Des centaines de millions d’euros d’économies pour les consommateurs: c’est ce que promet la Commission européenne avec l’entrée en vigueur samedi 13 janvier d’une directive sur les paiements électroniques, qui vise un équilibre délicat entre sécurité et libre concurrence.
“Cette législation (…) ira dans le sens du développement de paiements innovants en ligne et sur mobile, ce qui bénéficiera à l’économie et la croissance“, a annoncé vendredi le vice-président de la Commission européenne, Valdis Dombrovskis, dans un communiqué. Derrière cette “directive révisée des services de paiement”, alias DSP2, se cachent de longs mois de débats entre anciens – les grandes banques traditionnelles – et nouveaux venus – les start-up financières, dites fintech.

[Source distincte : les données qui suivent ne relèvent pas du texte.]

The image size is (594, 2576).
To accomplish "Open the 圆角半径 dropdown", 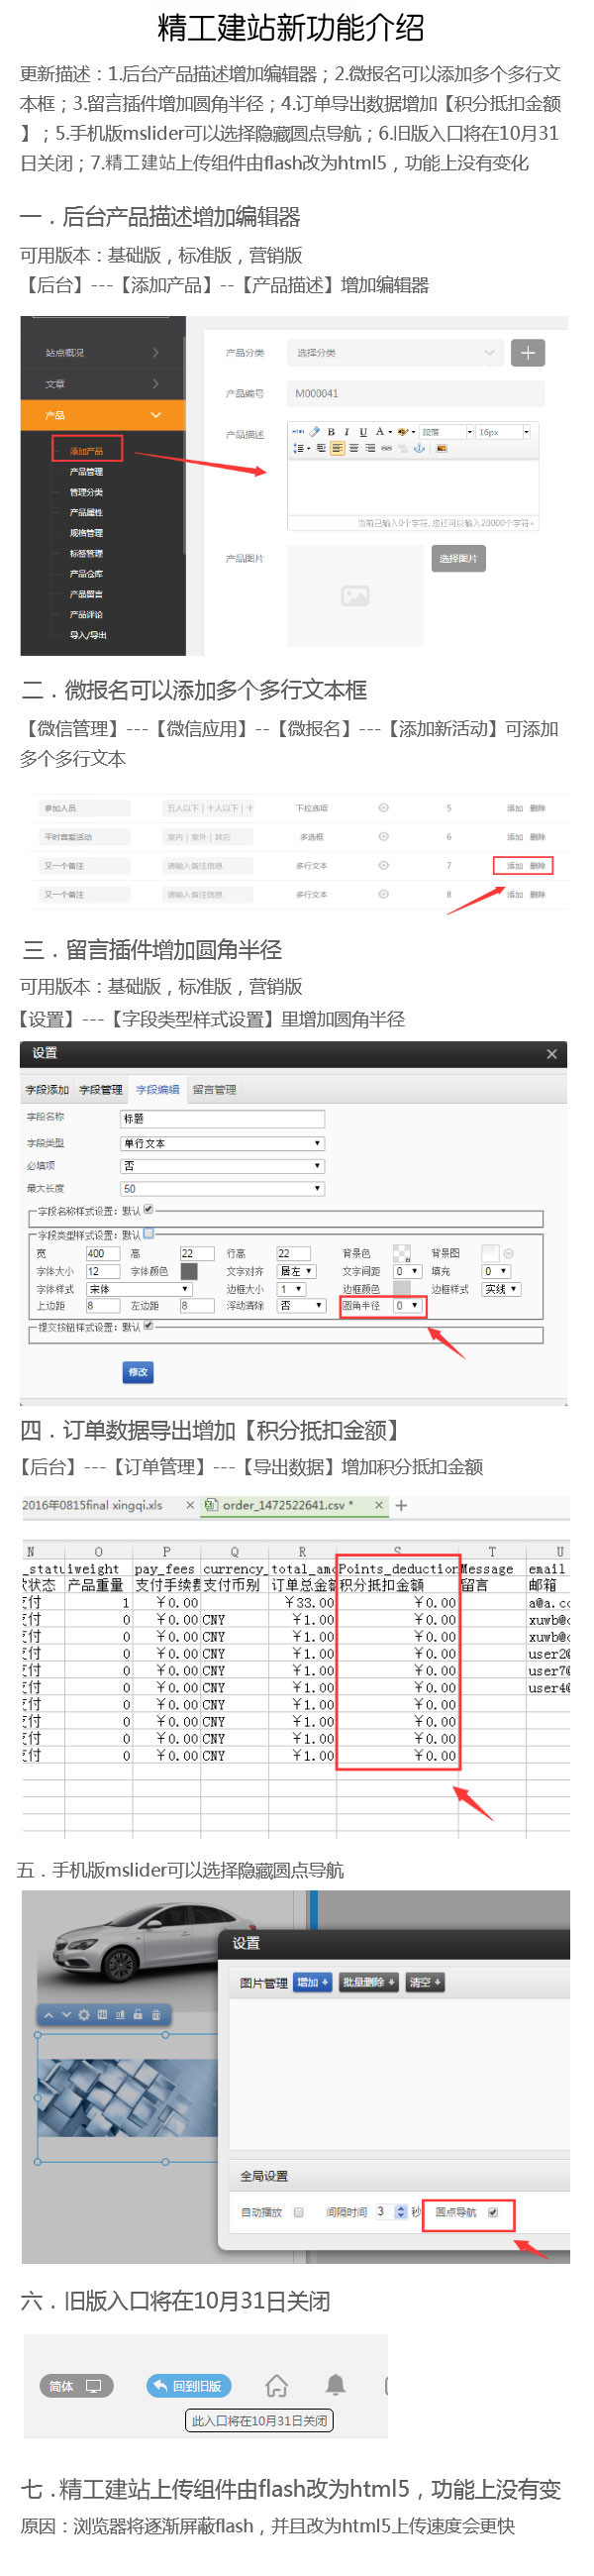I will 406,1306.
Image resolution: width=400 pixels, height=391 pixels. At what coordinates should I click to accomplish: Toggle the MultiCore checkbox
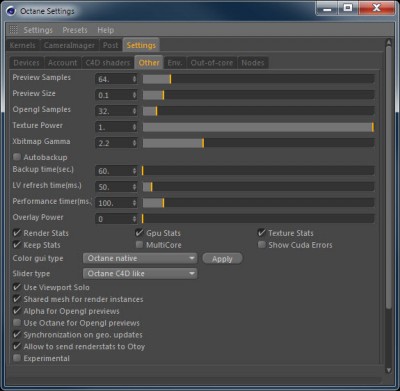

“L’enjeu est de mettre des règles sur tout le foisonnement de nouveaux acteurs et de modes de communication“, explique à l’AFP Damien Schmitt, spécialiste du secteur bancaire au cabinet Sia Partners. La directive répond à l’arrivée de deux types d’acteurs numériques. D’un côté les agrégateurs, comme Bankin’ ou Linxo, qui proposent une interface unique pour gérer des comptes domiciliés chez plusieurs banques. De l’autre, des groupes qui exploitent le paiement mobile, à l’image de la jeune pousse Lydia qui propose par exemple aux particuliers des services de virement par texto.
Pour Bruxelles, la contrainte est double. Il s’agit d’établir un cadre favorable à l’innovation et la concurrence – nombre de ces fintech ambitionnant de bousculer les mastodontes de la banque -, tout en assurant la sécurité des utilisateurs. Symbole de ce grand écart, M. Dombrovskis promet successivement “aux consommateurs de l’UE d’économiser plus de 550 millions d’euros par an” et d’être “mieux protégés quand ils effectuent leur paiement“. Le commissaire insiste sur le fait qu’il ne sera désormais plus possible d’exiger des frais supplémentaires lors de paiements sur internet avec une carte de crédit. Parmi les mesures qui entrent immédiatement en vigueur, les consommateurs pourront aussi exiger d’être remboursés par un service de paiement dès le lendemain d’une transaction frauduleuse.
Satisfaction générale
C’est toutefois un autre sujet, plus lointain pour les consommateurs, qui a focalisé les débats entre banques et fintechs : l’accès aux données bancaires, domaine sur lequel Bruxelles laissera un an et demi de délai aux différents acteurs pour s’adapter. Le “web scraping” a tout particulièrement cristallisé les tensions. C’est sur cette technique, qui consiste à aller chercher les informations directement sur le site internet des banques via les identifiants du client, que repose actuellement le modèle de nombreuses start-up. “Notre crainte, c’est que pour siphonner les fonds des clients, (…) on aille hacker la start-up qui fasse de l’agrégation de paiements”, explique à l’AFP Marie-Anne Barbat-Layani, directrice de la Fédération bancaire française (FBF). Au final, “la Commission européenne s’est quand même rendue compte qu’il y avait des problèmes de sécurité: le travail a été fait correctement“, estime-t-elle. Pour autant, Bruxelles n’a pas pleinement suivi les recommandations des banques, qui souhaitaient une interdiction totale du “web scraping” tandis que nombre de fintech les accusaient de jouer le thème de la sécurité pour privilégier des intérêts commerciaux. Certes, la Commission va bien forcer les jeunes pousses à passer par une interface de programmation contrôlée par la banque si cette dernière l’exige. Les établissements traditionnels devront mettre en place ces interfaces – dites API – d’ici à septembre 2019. Mais les fintech, qui craignaient que les banques proposent des interfaces peu performantes, ont obtenu gain de cause sur un élément crucial: si une API n’est pas viable, la start-up pourra en dernier recours revenir vers le “web scraping”.
En fin de compte, les deux camps se disent pour l’heure satisfaits de l’état de DSP2, qui durcit par ailleurs les règles d’authentification du consommateur dès qu’une opération dépasse quelques dizaines d’euros. “On a beaucoup souffert du flou juridique, mais on est parvenus à un terrain favorable“, se réjouit auprès de l’AFP Joan Burkovic, fondateur et PDG de Bankin’.
Conjugué à l’entrée en vigueur le 25 mai du Règlement général sur la protection des données (RGPD), un autre texte européen, il s’agit de “libéraliser les données tout en les sécurisant”, conclut-il. “C’est le début d’un mouvement de fond. On en a au moins pour dix ans.”